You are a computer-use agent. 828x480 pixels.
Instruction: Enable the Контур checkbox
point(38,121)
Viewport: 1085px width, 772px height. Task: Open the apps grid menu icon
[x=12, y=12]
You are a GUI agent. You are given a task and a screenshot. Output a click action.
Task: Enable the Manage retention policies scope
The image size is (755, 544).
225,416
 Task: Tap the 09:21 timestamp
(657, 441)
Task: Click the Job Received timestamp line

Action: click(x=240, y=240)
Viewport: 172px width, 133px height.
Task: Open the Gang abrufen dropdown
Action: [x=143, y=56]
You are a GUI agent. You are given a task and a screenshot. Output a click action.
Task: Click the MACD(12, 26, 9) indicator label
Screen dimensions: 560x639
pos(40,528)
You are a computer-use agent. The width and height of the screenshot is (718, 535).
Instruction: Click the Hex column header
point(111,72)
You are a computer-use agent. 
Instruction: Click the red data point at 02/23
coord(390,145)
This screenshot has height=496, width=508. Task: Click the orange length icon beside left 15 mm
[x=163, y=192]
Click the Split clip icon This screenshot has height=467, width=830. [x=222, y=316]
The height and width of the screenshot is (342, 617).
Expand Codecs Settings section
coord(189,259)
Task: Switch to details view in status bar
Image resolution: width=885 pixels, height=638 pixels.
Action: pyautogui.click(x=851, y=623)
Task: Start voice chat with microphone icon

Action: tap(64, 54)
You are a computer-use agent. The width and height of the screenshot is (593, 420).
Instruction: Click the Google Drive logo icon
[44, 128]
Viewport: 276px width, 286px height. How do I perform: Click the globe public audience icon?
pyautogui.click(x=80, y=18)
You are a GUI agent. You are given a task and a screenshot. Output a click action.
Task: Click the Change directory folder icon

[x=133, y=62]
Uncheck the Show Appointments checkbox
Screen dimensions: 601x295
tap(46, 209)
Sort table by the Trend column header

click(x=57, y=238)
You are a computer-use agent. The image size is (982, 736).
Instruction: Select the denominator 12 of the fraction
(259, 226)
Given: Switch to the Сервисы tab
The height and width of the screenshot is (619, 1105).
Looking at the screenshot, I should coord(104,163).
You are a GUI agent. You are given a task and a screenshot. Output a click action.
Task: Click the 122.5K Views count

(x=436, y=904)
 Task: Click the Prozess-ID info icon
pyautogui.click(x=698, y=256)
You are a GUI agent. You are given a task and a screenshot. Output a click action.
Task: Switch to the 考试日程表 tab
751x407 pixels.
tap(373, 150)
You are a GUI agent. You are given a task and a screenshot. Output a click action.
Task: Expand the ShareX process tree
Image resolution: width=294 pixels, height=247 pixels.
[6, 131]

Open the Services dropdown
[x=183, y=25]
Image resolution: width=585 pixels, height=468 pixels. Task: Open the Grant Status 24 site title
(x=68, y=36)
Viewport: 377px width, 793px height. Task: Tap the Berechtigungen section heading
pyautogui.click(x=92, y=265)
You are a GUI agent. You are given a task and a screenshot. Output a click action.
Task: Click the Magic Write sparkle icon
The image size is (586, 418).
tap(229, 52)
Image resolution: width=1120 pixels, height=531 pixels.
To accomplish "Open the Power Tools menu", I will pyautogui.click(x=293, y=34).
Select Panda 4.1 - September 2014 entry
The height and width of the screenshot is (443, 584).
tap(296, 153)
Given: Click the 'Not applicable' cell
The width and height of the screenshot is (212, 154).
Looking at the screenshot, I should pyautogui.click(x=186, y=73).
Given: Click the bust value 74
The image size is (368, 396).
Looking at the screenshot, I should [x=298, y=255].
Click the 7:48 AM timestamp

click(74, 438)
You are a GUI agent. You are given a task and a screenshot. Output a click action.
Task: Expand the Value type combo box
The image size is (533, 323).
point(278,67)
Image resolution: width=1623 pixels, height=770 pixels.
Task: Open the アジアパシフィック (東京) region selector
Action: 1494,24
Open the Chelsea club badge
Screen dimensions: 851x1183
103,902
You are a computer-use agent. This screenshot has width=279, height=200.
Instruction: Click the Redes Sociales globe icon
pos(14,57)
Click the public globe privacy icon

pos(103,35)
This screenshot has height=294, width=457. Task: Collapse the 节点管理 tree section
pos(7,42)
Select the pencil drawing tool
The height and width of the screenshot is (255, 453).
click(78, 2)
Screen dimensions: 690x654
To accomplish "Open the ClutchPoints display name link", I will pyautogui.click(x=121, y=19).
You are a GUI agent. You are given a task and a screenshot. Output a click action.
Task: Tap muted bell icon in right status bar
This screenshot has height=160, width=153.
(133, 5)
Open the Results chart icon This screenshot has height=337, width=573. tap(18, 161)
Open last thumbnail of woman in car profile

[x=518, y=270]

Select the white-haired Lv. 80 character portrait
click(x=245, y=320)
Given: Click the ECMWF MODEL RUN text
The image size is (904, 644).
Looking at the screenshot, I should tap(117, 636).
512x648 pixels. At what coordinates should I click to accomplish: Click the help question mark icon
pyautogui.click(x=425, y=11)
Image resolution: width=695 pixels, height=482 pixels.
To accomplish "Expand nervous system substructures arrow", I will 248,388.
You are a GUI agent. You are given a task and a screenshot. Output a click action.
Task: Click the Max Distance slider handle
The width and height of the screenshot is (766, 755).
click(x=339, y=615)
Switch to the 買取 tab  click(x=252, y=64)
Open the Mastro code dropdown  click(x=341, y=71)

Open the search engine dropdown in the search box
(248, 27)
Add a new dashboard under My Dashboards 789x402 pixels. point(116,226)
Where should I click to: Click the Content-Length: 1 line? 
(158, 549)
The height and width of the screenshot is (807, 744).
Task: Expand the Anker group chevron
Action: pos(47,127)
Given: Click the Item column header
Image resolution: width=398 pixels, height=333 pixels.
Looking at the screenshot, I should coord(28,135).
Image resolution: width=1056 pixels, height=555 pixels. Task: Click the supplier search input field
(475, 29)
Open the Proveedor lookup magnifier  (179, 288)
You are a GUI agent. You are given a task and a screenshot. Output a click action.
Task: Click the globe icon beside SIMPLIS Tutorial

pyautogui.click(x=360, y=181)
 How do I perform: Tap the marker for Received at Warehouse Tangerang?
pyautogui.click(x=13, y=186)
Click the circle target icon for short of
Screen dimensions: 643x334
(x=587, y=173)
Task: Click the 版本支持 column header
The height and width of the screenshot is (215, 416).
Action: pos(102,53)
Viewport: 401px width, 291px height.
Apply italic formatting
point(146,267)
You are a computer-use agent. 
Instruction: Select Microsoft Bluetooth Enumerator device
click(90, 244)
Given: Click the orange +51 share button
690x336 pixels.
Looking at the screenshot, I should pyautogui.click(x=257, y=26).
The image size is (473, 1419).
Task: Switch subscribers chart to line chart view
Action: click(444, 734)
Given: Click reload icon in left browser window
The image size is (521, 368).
● ● ● ● ●
_Exercise directions_: Give the records back in full, word for word.

_Finished exercise_:
You are a computer-use agent. 828x480 pixels.
Instruction: Enable the Контур checkbox
point(38,121)
Viewport: 1085px width, 772px height. Task: Open the apps grid menu icon
[x=12, y=12]
You are a GUI agent. You are given a task and a screenshot. Output a click action.
Task: Enable the Manage retention policies scope
The image size is (755, 544).
225,416
 Task: Tap the 09:21 timestamp
(657, 441)
Task: Click the Job Received timestamp line

Action: click(x=240, y=240)
Viewport: 172px width, 133px height.
Task: Open the Gang abrufen dropdown
Action: [x=143, y=56]
You are a GUI agent. You are given a task and a screenshot. Output a click action.
Task: Click the MACD(12, 26, 9) indicator label
Screen dimensions: 560x639
pos(40,528)
You are a computer-use agent. The width and height of the screenshot is (718, 535).
Instruction: Click the Hex column header
point(111,72)
You are a computer-use agent. 
Instruction: Click the red data point at 02/23
coord(390,145)
This screenshot has height=496, width=508. Task: Click the orange length icon beside left 15 mm
[x=163, y=192]
Click the Split clip icon This screenshot has height=467, width=830. [x=222, y=316]
The height and width of the screenshot is (342, 617).
Expand Codecs Settings section
coord(189,259)
Task: Switch to details view in status bar
Image resolution: width=885 pixels, height=638 pixels.
Action: pyautogui.click(x=851, y=623)
Task: Start voice chat with microphone icon

Action: tap(64, 54)
You are a computer-use agent. The width and height of the screenshot is (593, 420).
Instruction: Click the Google Drive logo icon
[44, 128]
Viewport: 276px width, 286px height. How do I perform: Click the globe public audience icon?
pyautogui.click(x=80, y=18)
You are a GUI agent. You are given a task and a screenshot. Output a click action.
Task: Click the Change directory folder icon

[x=133, y=62]
Uncheck the Show Appointments checkbox
Screen dimensions: 601x295
tap(46, 209)
Sort table by the Trend column header

click(x=57, y=238)
You are a computer-use agent. The image size is (982, 736).
Instruction: Select the denominator 12 of the fraction
(259, 226)
Given: Switch to the Сервисы tab
The height and width of the screenshot is (619, 1105).
Looking at the screenshot, I should coord(104,163).
You are a GUI agent. You are given a task and a screenshot. Output a click action.
Task: Click the 122.5K Views count

(x=436, y=904)
 Task: Click the Prozess-ID info icon
pyautogui.click(x=698, y=256)
You are a GUI agent. You are given a task and a screenshot. Output a click action.
Task: Switch to the 考试日程表 tab
751x407 pixels.
tap(373, 150)
You are a GUI agent. You are given a task and a screenshot. Output a click action.
Task: Expand the ShareX process tree
Image resolution: width=294 pixels, height=247 pixels.
[6, 131]

Open the Services dropdown
[x=183, y=25]
Image resolution: width=585 pixels, height=468 pixels. Task: Open the Grant Status 24 site title
(x=68, y=36)
Viewport: 377px width, 793px height. Task: Tap the Berechtigungen section heading
pyautogui.click(x=92, y=265)
You are a GUI agent. You are given a task and a screenshot. Output a click action.
Task: Click the Magic Write sparkle icon
The image size is (586, 418).
tap(229, 52)
Image resolution: width=1120 pixels, height=531 pixels.
To accomplish "Open the Power Tools menu", I will pyautogui.click(x=293, y=34).
Select Panda 4.1 - September 2014 entry
The height and width of the screenshot is (443, 584).
tap(296, 153)
Given: Click the 'Not applicable' cell
The width and height of the screenshot is (212, 154).
Looking at the screenshot, I should pyautogui.click(x=186, y=73).
Given: Click the bust value 74
The image size is (368, 396).
Looking at the screenshot, I should [x=298, y=255].
Click the 7:48 AM timestamp

click(74, 438)
You are a GUI agent. You are given a task and a screenshot. Output a click action.
Task: Expand the Value type combo box
The image size is (533, 323).
point(278,67)
Image resolution: width=1623 pixels, height=770 pixels.
Task: Open the アジアパシフィック (東京) region selector
Action: 1494,24
Open the Chelsea club badge
Screen dimensions: 851x1183
103,902
You are a computer-use agent. This screenshot has width=279, height=200.
Instruction: Click the Redes Sociales globe icon
pos(14,57)
Click the public globe privacy icon

pos(103,35)
This screenshot has height=294, width=457. Task: Collapse the 节点管理 tree section
pos(7,42)
Select the pencil drawing tool
The height and width of the screenshot is (255, 453).
click(78, 2)
Screen dimensions: 690x654
To accomplish "Open the ClutchPoints display name link", I will pyautogui.click(x=121, y=19).
You are a GUI agent. You are given a task and a screenshot. Output a click action.
Task: Tap muted bell icon in right status bar
This screenshot has height=160, width=153.
(133, 5)
Open the Results chart icon This screenshot has height=337, width=573. tap(18, 161)
Open last thumbnail of woman in car profile

[x=518, y=270]

Select the white-haired Lv. 80 character portrait
click(x=245, y=320)
Given: Click the ECMWF MODEL RUN text
The image size is (904, 644).
Looking at the screenshot, I should tap(117, 636).
512x648 pixels. At what coordinates should I click to accomplish: Click the help question mark icon
pyautogui.click(x=425, y=11)
Image resolution: width=695 pixels, height=482 pixels.
To accomplish "Expand nervous system substructures arrow", I will 248,388.
You are a GUI agent. You are given a task and a screenshot. Output a click action.
Task: Click the Max Distance slider handle
The width and height of the screenshot is (766, 755).
click(x=339, y=615)
Switch to the 買取 tab  click(x=252, y=64)
Open the Mastro code dropdown  click(x=341, y=71)

Open the search engine dropdown in the search box
(248, 27)
Add a new dashboard under My Dashboards 789x402 pixels. point(116,226)
Where should I click to: Click the Content-Length: 1 line? 
(158, 549)
The height and width of the screenshot is (807, 744).
Task: Expand the Anker group chevron
Action: pos(47,127)
Given: Click the Item column header
Image resolution: width=398 pixels, height=333 pixels.
Looking at the screenshot, I should coord(28,135).
Image resolution: width=1056 pixels, height=555 pixels. Task: Click the supplier search input field
(475, 29)
Open the Proveedor lookup magnifier  (179, 288)
You are a GUI agent. You are given a task and a screenshot. Output a click action.
Task: Click the globe icon beside SIMPLIS Tutorial

pyautogui.click(x=360, y=181)
 How do I perform: Tap the marker for Received at Warehouse Tangerang?
pyautogui.click(x=13, y=186)
Click the circle target icon for short of
Screen dimensions: 643x334
(x=587, y=173)
Task: Click the 版本支持 column header
The height and width of the screenshot is (215, 416).
Action: pos(102,53)
Viewport: 401px width, 291px height.
Apply italic formatting
point(146,267)
You are a computer-use agent. 
Instruction: Select Microsoft Bluetooth Enumerator device
click(90, 244)
Given: Click the orange +51 share button
690x336 pixels.
Looking at the screenshot, I should pyautogui.click(x=257, y=26).
The image size is (473, 1419).
Task: Switch subscribers chart to line chart view
Action: click(444, 734)
Given: Click reload icon in left browser window
The image size is (521, 368).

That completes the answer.